Yesterday, though, we heard the king of farts,
It smelled as sweet as honey tarts,
While it wasn't in the strongest of voice,
It still came on as a powerful noise.
-Mozart
Yes, yes, earlier I promised Portuguese Farts, and as with any recipe with a name like that, by all the Gods I'm going to deliver! This comes from the
online transcript of
A Book of Cookrye. The
last time we made a recipe out of
A Book of Cookrye, it was only
slightly scary looking and tasted disappointingly normal. Hopefully, today's recipe will be a real gas
(rimshot!).
I'd like to note that unlike a lot of my other middle-of-the-night baking escapades, not only did I have friends over, but friends bearing cupcake pans! So Mike, thanks for bringing your mom's pans. After you repeatedly told me not to, I made damn sure not to scratch them so when she finds out you lent them, it won't be from finding new claw marks all over them. And Maria, who cleaned the kitchen when we weren't looking. Seriously, it was like we like a benevolent kitchen spirit- we'd turn around and
hey look, the stove's been wiped!
Here's the original:
To make Farts of Portingale*.
Take a quart of life Hony, and set it upon the fire and when it seetheth
scum it clean, and then put in a certaine of fine Biskets well serced,
and some pouder of Cloves, some Ginger, and powder of sinamon, Annis seeds
and some Sugar†, and let all these be well stirred upon the fire, til it
be as thicke as you thinke needfull, and for the paste for them take Flower
as finelye dressed as may be, and a good peece of sweet Butter, and woorke
all these same well togither, and not knead it.
*Portingale- the 1500s name for Portugal. Thanks, OED!
†I decided after dumping in all that honey that I could leave this out.
I desperately hope that this recipe's name is not a mistype. If the original book calls it Tarts of Portingale, I will be very very sad.
Portuguese Farts
½ c. butter
Flour (sorry, didn't measure)
Water
Pinch salt
2 sleeves graham crackers*
1 (24 oz.) honey bottle†
Cloves
Nutmeg
Cinnamon
Anise Extract
Heat oven to 350°.
Make the little crusts:‡
Mix the butter and flour together salt, adding more until you've got a kind of coarse meal that barely holds together when you squeeze it in your hand. Add enough cold water that you can roll it out (some people use iced water, I just take it right from the tap), and then roll it thin.

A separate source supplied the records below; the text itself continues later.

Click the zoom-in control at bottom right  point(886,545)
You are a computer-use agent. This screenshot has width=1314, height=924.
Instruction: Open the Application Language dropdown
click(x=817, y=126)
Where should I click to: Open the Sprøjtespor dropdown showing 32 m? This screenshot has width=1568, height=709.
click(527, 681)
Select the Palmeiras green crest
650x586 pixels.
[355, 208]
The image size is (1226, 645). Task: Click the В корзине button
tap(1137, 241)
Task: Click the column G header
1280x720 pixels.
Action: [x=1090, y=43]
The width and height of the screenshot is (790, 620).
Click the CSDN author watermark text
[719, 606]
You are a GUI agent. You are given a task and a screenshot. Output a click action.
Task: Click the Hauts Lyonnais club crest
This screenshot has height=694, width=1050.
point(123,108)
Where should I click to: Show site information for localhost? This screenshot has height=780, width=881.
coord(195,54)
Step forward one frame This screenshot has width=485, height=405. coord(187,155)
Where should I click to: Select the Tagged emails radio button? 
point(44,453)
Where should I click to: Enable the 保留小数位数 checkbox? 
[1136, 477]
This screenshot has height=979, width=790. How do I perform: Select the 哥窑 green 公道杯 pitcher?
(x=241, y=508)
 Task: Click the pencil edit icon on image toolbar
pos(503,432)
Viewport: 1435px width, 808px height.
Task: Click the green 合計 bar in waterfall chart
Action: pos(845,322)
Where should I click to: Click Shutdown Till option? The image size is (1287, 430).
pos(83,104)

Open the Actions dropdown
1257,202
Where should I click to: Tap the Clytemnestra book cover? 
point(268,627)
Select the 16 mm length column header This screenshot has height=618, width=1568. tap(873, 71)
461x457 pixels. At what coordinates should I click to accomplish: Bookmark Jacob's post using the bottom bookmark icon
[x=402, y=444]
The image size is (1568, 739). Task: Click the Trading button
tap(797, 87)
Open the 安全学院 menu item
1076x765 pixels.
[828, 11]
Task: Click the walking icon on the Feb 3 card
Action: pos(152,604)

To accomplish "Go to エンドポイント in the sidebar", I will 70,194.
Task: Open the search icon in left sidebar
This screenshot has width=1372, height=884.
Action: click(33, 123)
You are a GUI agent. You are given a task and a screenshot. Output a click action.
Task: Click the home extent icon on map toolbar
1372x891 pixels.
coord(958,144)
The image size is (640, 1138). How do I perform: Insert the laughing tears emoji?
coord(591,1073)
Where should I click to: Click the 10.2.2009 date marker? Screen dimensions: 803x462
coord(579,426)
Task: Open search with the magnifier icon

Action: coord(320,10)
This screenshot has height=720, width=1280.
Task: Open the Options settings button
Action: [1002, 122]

Tear off pieces of the dough and press them into ungreased cupcake tins- you should end up with 12.
Bake until cooked through and somewhat golden. Take out of the tins- they should fall right out. Set them on an ungreased cookie sheet.
Make the filling:
Pulverize the graham crackers- I just set them on the counter and took a rolling pin to them. Put in a saucepan and add honey to get a sort of thin paste. Add the spices- be very generous with the cinnamon and nutmeg, moderate with the anise, and conservative (but not overly so) with the cloves. Cook it a bit over medium-low heat to soften the crumbs, and add more spices to taste. Pour or spoon into the shells.
Bake until the tops are crispy, but don't leave them in too long.
*Apparently biscuits in the UK are cookies in the US, so I'm figuring it was also true in 1590s England. Also, I'm being shamelessly cheap- or at least as cheap as you can be while dumping a whole bottle of honey into one recipe.
†No, you won't use all of it.
‡Or you can buy premade shells; I was just too cheap curious how it'd taste in the crust the recipe specifies.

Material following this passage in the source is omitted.